• WORK ORDER
Take the entries that follow and write them out again, word for word.

• RECORD EXTRACTS

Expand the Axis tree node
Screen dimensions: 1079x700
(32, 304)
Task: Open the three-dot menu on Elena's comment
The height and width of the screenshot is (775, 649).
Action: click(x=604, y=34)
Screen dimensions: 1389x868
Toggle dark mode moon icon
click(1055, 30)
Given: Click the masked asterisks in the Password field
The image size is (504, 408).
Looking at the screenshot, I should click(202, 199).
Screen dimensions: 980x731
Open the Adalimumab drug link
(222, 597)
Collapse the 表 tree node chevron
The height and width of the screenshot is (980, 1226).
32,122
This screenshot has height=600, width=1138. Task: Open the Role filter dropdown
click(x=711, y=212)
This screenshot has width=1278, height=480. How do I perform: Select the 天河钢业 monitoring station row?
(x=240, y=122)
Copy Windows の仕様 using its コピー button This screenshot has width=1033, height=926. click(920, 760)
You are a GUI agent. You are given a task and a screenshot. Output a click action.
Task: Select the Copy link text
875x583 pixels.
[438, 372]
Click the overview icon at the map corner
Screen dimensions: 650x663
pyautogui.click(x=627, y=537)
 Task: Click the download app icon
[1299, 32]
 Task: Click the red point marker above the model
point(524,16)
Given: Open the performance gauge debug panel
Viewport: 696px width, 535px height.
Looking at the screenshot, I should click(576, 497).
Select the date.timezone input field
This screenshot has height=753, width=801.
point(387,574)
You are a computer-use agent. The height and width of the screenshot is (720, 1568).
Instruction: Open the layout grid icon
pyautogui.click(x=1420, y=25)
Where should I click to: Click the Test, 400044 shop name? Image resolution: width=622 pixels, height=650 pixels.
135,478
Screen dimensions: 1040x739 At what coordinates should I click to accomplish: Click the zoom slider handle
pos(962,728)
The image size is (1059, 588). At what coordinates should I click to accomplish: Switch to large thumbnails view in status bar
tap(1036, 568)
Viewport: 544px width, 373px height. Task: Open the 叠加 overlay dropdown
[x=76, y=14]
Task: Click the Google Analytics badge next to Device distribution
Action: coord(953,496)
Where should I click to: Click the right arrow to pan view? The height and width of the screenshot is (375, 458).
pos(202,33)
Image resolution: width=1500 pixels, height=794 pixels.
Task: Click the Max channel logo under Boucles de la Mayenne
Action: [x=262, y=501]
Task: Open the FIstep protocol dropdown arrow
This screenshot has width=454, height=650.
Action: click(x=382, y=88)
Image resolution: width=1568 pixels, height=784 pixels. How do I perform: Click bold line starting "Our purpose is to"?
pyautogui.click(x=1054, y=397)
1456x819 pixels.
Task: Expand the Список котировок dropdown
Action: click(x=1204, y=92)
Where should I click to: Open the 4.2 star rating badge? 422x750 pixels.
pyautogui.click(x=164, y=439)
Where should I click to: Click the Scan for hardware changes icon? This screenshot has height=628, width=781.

• PROBLEM SOLUTION
Expand the Axis tree node
Screen dimensions: 1079x700
(32, 304)
Task: Open the three-dot menu on Elena's comment
The height and width of the screenshot is (775, 649).
Action: click(x=604, y=34)
Screen dimensions: 1389x868
Toggle dark mode moon icon
click(1055, 30)
Given: Click the masked asterisks in the Password field
The image size is (504, 408).
Looking at the screenshot, I should click(202, 199).
Screen dimensions: 980x731
Open the Adalimumab drug link
(222, 597)
Collapse the 表 tree node chevron
The height and width of the screenshot is (980, 1226).
32,122
This screenshot has height=600, width=1138. Task: Open the Role filter dropdown
click(x=711, y=212)
This screenshot has width=1278, height=480. How do I perform: Select the 天河钢业 monitoring station row?
(x=240, y=122)
Copy Windows の仕様 using its コピー button This screenshot has width=1033, height=926. click(920, 760)
You are a GUI agent. You are given a task and a screenshot. Output a click action.
Task: Select the Copy link text
875x583 pixels.
[438, 372]
Click the overview icon at the map corner
Screen dimensions: 650x663
pyautogui.click(x=627, y=537)
 Task: Click the download app icon
[1299, 32]
 Task: Click the red point marker above the model
point(524,16)
Given: Open the performance gauge debug panel
Viewport: 696px width, 535px height.
Looking at the screenshot, I should click(576, 497).
Select the date.timezone input field
This screenshot has height=753, width=801.
point(387,574)
You are a computer-use agent. The height and width of the screenshot is (720, 1568).
Instruction: Open the layout grid icon
pyautogui.click(x=1420, y=25)
Where should I click to: Click the Test, 400044 shop name? Image resolution: width=622 pixels, height=650 pixels.
135,478
Screen dimensions: 1040x739 At what coordinates should I click to accomplish: Click the zoom slider handle
pos(962,728)
The image size is (1059, 588). At what coordinates should I click to accomplish: Switch to large thumbnails view in status bar
tap(1036, 568)
Viewport: 544px width, 373px height. Task: Open the 叠加 overlay dropdown
[x=76, y=14]
Task: Click the Google Analytics badge next to Device distribution
Action: coord(953,496)
Where should I click to: Click the right arrow to pan view? The height and width of the screenshot is (375, 458).
pos(202,33)
Image resolution: width=1500 pixels, height=794 pixels.
Task: Click the Max channel logo under Boucles de la Mayenne
Action: [x=262, y=501]
Task: Open the FIstep protocol dropdown arrow
This screenshot has width=454, height=650.
Action: click(x=382, y=88)
Image resolution: width=1568 pixels, height=784 pixels. How do I perform: Click bold line starting "Our purpose is to"?
pyautogui.click(x=1054, y=397)
1456x819 pixels.
Task: Expand the Список котировок dropdown
Action: click(x=1204, y=92)
Where should I click to: Open the 4.2 star rating badge? 422x750 pixels.
pyautogui.click(x=164, y=439)
Where should I click to: Click the Scan for hardware changes icon? This screenshot has height=628, width=781.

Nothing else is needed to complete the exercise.